The answer to the question of the optimal formulation is very subjective and it depends on the woman. All things being equal, if you can find a preparation and a way, a route of administration that matches, that enables you to match your youthful pattern of hormone production that happened on its own naturally, that’s optimal. But, for a variety of reasons, some women are not able to utilize preparations of hormones, and patches irritate the skin, or they get an allergic reaction to the cream, or there are a lot of different products out there, some of which women have problems with.
What is the worst scenario is for a woman who is trying a product, trying to find the optimal preparation,that she gives up because she gets hung up on bioidentical, but she can’t find a bioidentical preparation that works for her so she quits. That’s a bad thing to do. Even the most onerous formulation, the one that was in the WHI, Prempro, which is continuous oral estrogen progesterone, as ooga booga as that is, preparations like that on which the vast majority of the data showing estrogen as beneficial, has been based.

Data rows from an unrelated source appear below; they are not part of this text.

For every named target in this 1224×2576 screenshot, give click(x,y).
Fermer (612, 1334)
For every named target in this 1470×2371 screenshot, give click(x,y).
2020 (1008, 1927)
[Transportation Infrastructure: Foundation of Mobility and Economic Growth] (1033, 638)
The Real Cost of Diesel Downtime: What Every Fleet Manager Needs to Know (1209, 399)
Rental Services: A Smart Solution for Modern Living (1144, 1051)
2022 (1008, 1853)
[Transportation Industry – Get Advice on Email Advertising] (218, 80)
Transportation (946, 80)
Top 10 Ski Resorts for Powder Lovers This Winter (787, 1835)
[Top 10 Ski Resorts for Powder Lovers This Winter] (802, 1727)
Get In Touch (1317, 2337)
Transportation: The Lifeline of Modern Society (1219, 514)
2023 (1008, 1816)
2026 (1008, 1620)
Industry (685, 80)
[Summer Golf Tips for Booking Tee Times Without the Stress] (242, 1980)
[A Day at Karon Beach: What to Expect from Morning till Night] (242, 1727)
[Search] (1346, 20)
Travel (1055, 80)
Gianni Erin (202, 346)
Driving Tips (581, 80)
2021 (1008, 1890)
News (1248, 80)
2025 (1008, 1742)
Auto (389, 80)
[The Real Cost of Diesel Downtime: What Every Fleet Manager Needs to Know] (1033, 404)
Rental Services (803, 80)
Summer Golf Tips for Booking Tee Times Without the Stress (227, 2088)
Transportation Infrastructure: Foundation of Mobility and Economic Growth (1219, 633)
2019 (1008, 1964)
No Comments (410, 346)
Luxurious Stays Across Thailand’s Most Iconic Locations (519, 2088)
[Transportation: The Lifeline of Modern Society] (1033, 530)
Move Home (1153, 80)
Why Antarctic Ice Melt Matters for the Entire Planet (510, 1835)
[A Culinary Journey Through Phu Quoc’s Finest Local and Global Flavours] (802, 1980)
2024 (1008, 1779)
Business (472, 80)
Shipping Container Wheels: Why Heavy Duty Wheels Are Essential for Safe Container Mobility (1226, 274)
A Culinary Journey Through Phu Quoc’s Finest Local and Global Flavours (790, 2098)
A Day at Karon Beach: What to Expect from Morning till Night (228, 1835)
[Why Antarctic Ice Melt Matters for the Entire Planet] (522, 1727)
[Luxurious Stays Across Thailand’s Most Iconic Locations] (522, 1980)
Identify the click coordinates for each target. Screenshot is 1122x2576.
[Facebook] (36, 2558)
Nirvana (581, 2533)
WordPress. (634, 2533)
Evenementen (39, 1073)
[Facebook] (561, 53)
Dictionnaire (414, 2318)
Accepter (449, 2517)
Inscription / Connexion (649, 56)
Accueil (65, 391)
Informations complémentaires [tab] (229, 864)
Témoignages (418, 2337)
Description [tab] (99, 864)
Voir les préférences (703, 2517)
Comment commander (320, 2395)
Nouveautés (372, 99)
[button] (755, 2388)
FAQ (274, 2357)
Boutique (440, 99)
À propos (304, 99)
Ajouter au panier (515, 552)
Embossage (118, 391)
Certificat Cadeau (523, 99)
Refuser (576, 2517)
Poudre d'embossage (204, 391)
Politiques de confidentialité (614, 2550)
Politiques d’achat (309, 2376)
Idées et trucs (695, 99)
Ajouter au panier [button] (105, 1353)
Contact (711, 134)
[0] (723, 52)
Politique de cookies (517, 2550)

So, given the choice of taking what is currently perceived as the worst preparation or nothing at all, take the worst as long as you find it tolerable and easy to do and convenient and it’s something you can integrate into your life, that’s way better than doing nothing at all because you can’t make bioidentical work for you. If you can make one of the more natural formulations work, then that’s a better choice.
About Dr. Heward, Ph.D:
Dr. Christopher B. Heward is past-President of Kronos Science Laboratory. His primary responsibility was providing scientific and technical leadership for all laboratory activities. He oversaw the development and implementation of the clinical laboratory testing program; assisted in designing and refining both internally and externally sponsored clinical studies; directed and coordinated diagnostic product research and development; administered laboratory and patient databases; was principal investigator for the Kronos Longitudinal Aging Study (KLAS); and communicated Kronos’ discoveries and advances to lay and scientific audiences via presentations and publications. Dr. Heward’s research interests included healthy aging, endocrinology, oxidative stress, Alzheimer’s disease, prion disease (TSE) and menopause. Dr. Heward attended the University of Arizona and received a Bachelor of Arts degrees from both the Department of Psychology and the Department of Chemistry, as well as a Bachelor of Science degree from the Department of Biology. He earned his PhD from the Department of Biology in 1981.